EBCOT Tier-1 Algorithm in JPEG 2000

As shown in Figure 81.1, EBCOT tier-1 algorithm [1] is divided into two phases: BC phase and adaptive AE phase. BC phase uses the neighbor information of the current bit to construct context information, i.e., context (CX) and decision (D). Following BC, AE uses CX to estimate the probability of occurrence of D. With this probability, AE adaptively encodes the decision (D) bit by bit to achieve high coding efficiency.

Bit-plane Coding

The DWT coefficients in a code-block memory are stored as binary numbers. Each binary number can be seen as a sequence of bits with position index from n to 1, where n is the number of bits and the binary number has n bits. All the bits at the same position compose a bit-plane. For example, all the least significant bits (LSBs) of the DWT coefficients in a code-block compose a bit-plane because they are on the same position 1. Each bit plane is divided into stripes that are continuous four rows of a bit- plane, i.e., a bit-plane with size N X N should have N/4 stripes. So one column of a stripe has four bits. Bit-plane, stripe, column, and bit are associated with coding order (pass). There are three passes in bit- plane coding phase: significant pass (pass 1), magnitude refinement pass (pass 2) and clean-up pass (pass 3). Each pass should scan a bit-plane in order: bit by bit, column by column, and stripe by stripe. Then a code block is scanned bit-plane by bit-plane. Figure 81.2 provides a topview (Figure 81.2[a]) and a sideview (Figure 81.2[b]) for a code block and scanning order of passes.

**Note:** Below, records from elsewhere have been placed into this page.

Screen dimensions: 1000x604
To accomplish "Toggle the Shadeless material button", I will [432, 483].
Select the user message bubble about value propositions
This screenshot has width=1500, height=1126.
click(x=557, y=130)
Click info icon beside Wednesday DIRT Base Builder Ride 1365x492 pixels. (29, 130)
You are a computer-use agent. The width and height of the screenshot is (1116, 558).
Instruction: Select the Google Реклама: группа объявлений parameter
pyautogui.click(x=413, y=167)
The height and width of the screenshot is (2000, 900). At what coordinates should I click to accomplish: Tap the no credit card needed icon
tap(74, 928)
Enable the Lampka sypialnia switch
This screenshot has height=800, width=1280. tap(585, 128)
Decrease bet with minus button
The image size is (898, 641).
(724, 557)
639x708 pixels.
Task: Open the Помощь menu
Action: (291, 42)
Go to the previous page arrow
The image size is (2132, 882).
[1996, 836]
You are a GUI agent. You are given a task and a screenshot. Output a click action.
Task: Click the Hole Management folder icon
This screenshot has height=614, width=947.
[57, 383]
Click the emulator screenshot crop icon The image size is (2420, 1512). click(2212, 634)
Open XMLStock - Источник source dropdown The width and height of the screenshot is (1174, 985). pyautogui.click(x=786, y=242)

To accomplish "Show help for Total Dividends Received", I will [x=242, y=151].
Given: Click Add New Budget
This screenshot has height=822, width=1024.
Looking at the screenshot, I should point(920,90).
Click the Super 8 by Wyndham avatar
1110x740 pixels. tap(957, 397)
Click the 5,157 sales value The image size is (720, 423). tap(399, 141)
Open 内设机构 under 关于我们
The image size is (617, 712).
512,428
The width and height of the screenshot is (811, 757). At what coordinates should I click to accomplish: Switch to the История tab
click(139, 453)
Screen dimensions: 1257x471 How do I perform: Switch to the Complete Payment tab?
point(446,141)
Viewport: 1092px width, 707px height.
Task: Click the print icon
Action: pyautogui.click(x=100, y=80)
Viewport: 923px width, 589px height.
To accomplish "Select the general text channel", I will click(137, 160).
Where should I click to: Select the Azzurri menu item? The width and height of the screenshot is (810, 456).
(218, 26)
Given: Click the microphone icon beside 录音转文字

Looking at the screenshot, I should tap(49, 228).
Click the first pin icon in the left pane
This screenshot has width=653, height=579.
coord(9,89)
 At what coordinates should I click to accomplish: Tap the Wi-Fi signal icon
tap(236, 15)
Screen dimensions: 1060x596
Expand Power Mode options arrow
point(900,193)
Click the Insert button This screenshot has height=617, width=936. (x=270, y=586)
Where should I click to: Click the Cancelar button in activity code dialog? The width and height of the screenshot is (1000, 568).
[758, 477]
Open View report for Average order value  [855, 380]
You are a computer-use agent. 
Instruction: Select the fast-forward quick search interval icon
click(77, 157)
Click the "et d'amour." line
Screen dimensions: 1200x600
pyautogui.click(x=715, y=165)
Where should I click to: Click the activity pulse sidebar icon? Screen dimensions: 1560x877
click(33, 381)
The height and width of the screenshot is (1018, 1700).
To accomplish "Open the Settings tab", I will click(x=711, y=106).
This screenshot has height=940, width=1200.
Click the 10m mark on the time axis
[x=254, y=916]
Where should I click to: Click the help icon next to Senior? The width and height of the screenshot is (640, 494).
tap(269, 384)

VLSI Architectures for JPEG 2000 EBCOT-Design Techniques and Challenges-0071

A DWT coefficient is associated with a significance state (SigState). Before starting the three passes, all the SigStates of a code-block are initialized as insignificant. During pass scanning, the SigState of a wavelet coefficient is changed from the insignificant state to the significant one whenever the most significant bit (MSB) of the wavelet coefficient is coded. So all the bits of a DWT coefficient before MSB coding are considered insignificant for all the three passes and all the bits of a DWT coefficient after MSB coding are considered significant for all the three passes. As shown in Figure 81.3, each bit has 8 neighbors, i.e., d1 – d4, v1, v2, h1, h2, where d, h, v stand for diagonal bits, horizontal bits, and vertical bits, respectively. The SigState of one bit and its 8 neighbors determine which pass a bit is coded in. If one bit’s SigState is insignificant, the bit is insignificant. Otherwise, the bit is significant. If a bit is insignificant and any neighbor is significant, the bit is coded in pass 1. If a bit is significant, the bit is coded in pass 2. The rest of all the bits are coded in pass 3. During the scanning of the three passes, any bit can only be coded in one of three passes (pass 1, pass 2, or pass 3). Besides, the SigState of one bit and its 8 neighbors are used to calculate both CX and D through primitive encoders. Primitive encoders use neighbor contributions (NC) (D, H, V) that are calculated by using the formula, D = d1 + d2 + d3 + d4; H = h1 + h2; V = v1 + v2.

AE Algorithm

The BC phase provides AE phase with the context information (CX and D). CX represents the significance information for one bit and its neighbors. Depending on the bit’s location in a bit-plane, the bit and its neighbors may have various SigState. So 19 types of CX are used to indicate the different combinations of these SigStates. D is 1-bit symbol (0 or 1) that could be the current bit value or the binary results from run-length coding. CX is used to adaptively tune the probability at which a certain D (0 or 1) occurs under the CX-indexed neighbor significance conditions. By using this probability, D is encoded into codeword. The coding process goes as follows. Initially, the current probability interval is initialized to 1. Then, the current probability interval is partitioned into two subintervals: more probable subinterval (MPS) and less probable subinterval (LPS). One of the subintervals will be selected to initialize the current probability interval for the next iteration and the codeword is modified so that it points to the base of the selected probability subinterval; in other words, the codeword is represented by the base of the selected probability subinterval. Since the coding process involves addition of probability subinterval (binary fraction) rather than concatenation of binary decision, the more probable binary decisions can often be coded at a cost of much less than one bit per decision. The accuracy to estimate the probability of occurrence of D directly affects AE coding efficiency. To adaptively estimate the probability at which D takes place, a finite-state machine (FSM) is defined in JPEG 2000 standard. The FSM defines an estimated probability for each state, the transition from one state to the next state, and how to alternate the current MPS status. Even though only one FSM is defined, each type of CX has its own FSM instance. Only CX in the same type shares one FSM instance and can affect states of the FSM instance. So totally, 19 FSM instances are needed for all CXs.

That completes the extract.